Skip to content

myco

Mycelial networks inspire the network architectures we design.

Teaching computers about the earth with networks.


Documentation: docs.salo.ai/salo-deep-learning

Source code: salosciences/salo-deep-learning


myco is our geopspatial deep learning package. It is for training, tuning, and applying neural network models, primarily 2D CNNs, using satellite imagery.
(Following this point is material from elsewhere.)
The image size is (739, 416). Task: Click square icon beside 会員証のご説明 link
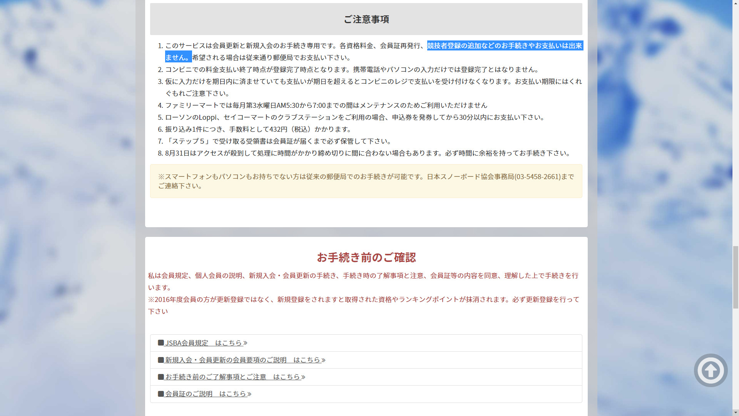161,394
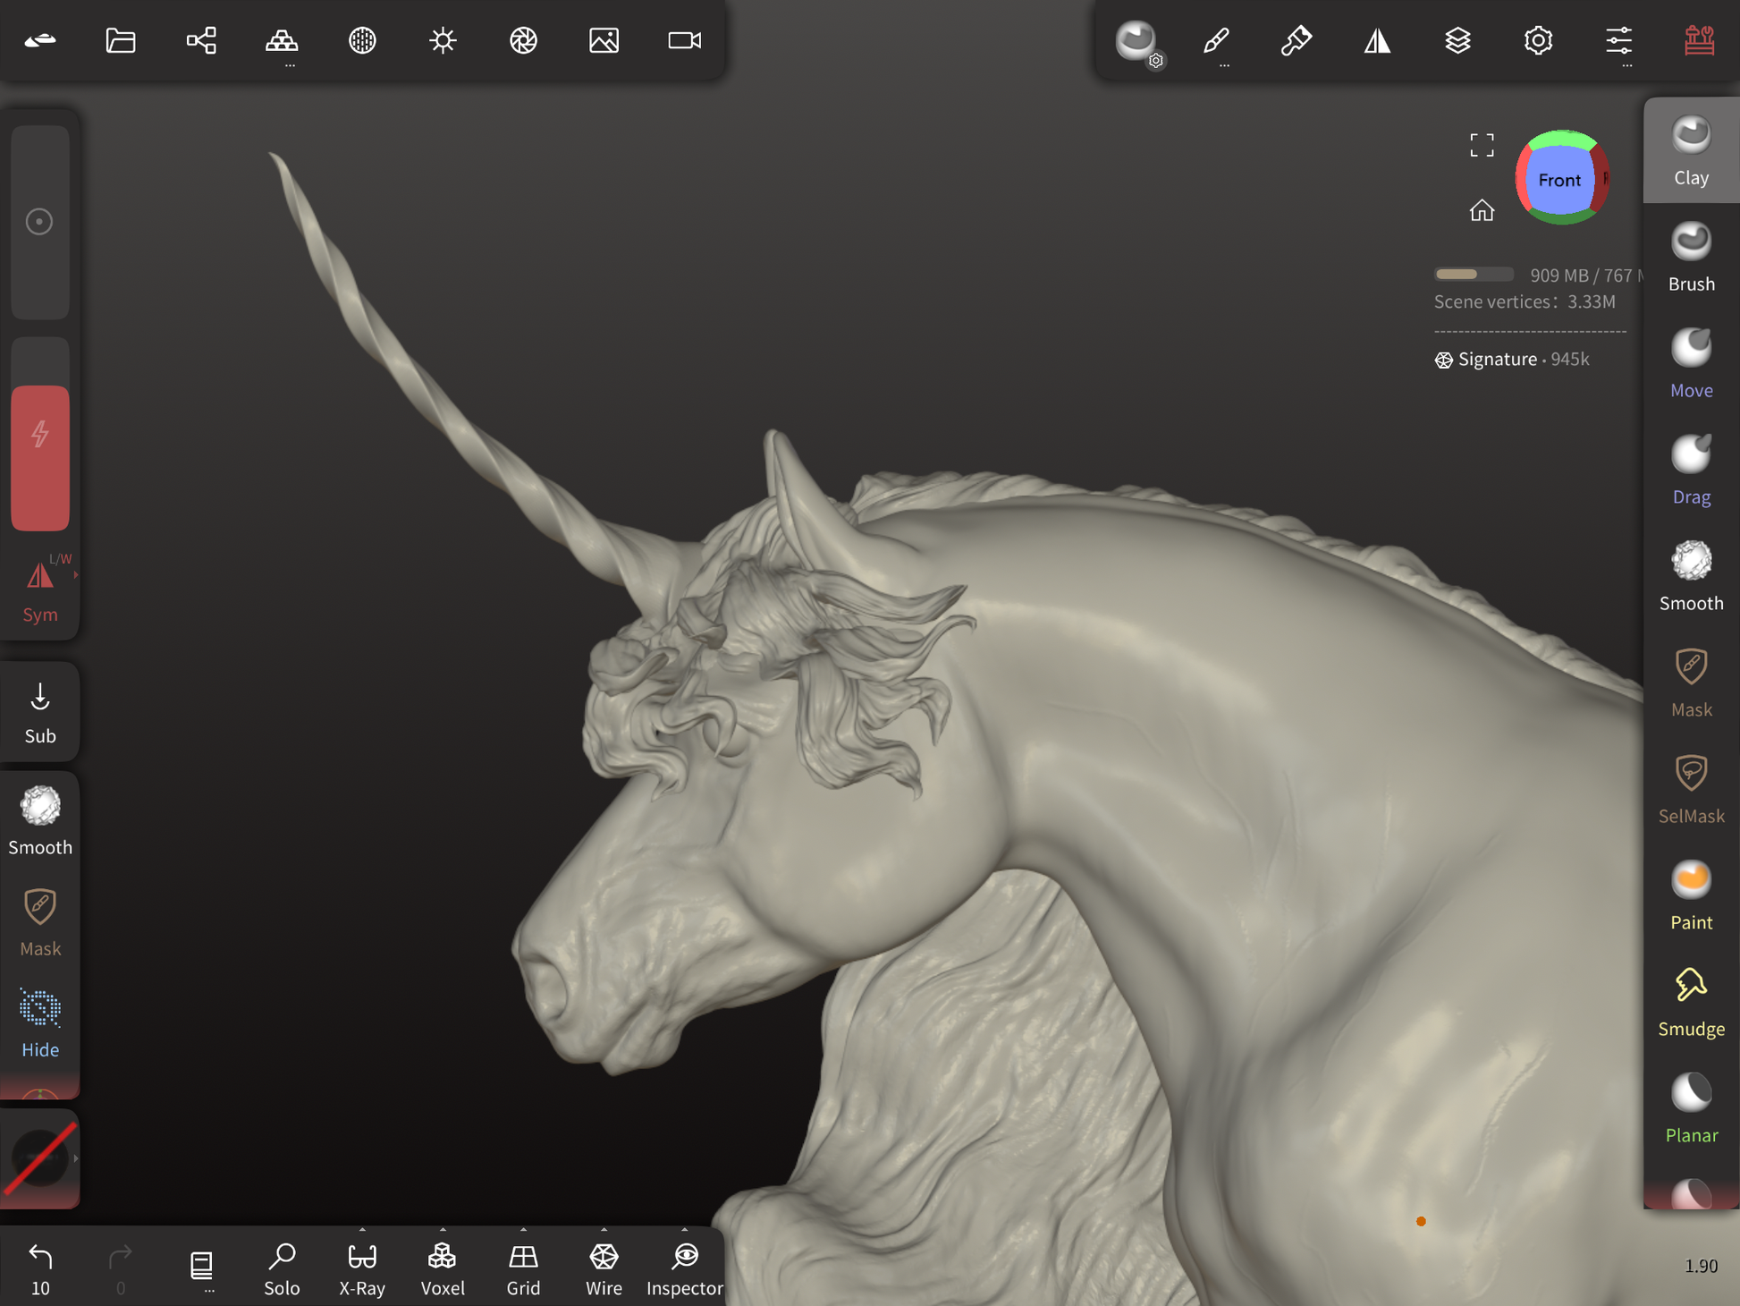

The package name is a nod to mycorrhiza, the symbiotic relationship between plants and fungi, specifically to invoke the imagery and function of the network of fungal hyphae known as mycelium.

Developer install

git clone git@github.com:salosciences/salo-deep-learning.git
cd salo-deep-learning
make init

This will create a new myco conda environment and install the required dependencies. It requires you have conda installed.

Python package install

With SSH keys:

pip install git+ssh://git@github.com/salosciences/salo-deep-learning.git

Without SSH keys:

pip install git+https://github.com/salosciences/salo-deep-learning.git

Coda

The wide-reaching and profound effects of mycelial networks—including their effects on our minds—are teased by Francis Gooding in their terrific book review of Merlin Drake's Entangled Life: How Fungi Make Our Worlds, Change Our Minds and Shape Our Futures:

The patterns of thought experienced by someone taking psilocybin seem strikingly analogous to its neurological effects. And both seem profoundly similar to what we know of mycelium and its habits. The explosive growth of interconnections, the development of flexible new relationships, the filling of spaces with a tangle of new pathways, novel and powerful exchanges and flows of information coursing through an electrically excitable network: what else but this would a fungus do if it really did seize hold of your mind? And if a fungus were sentient or somehow like a brain, isn’t this perhaps just how it would think – in an entanglement of intimate, sudden, pulsing, fresh connections between the things around it?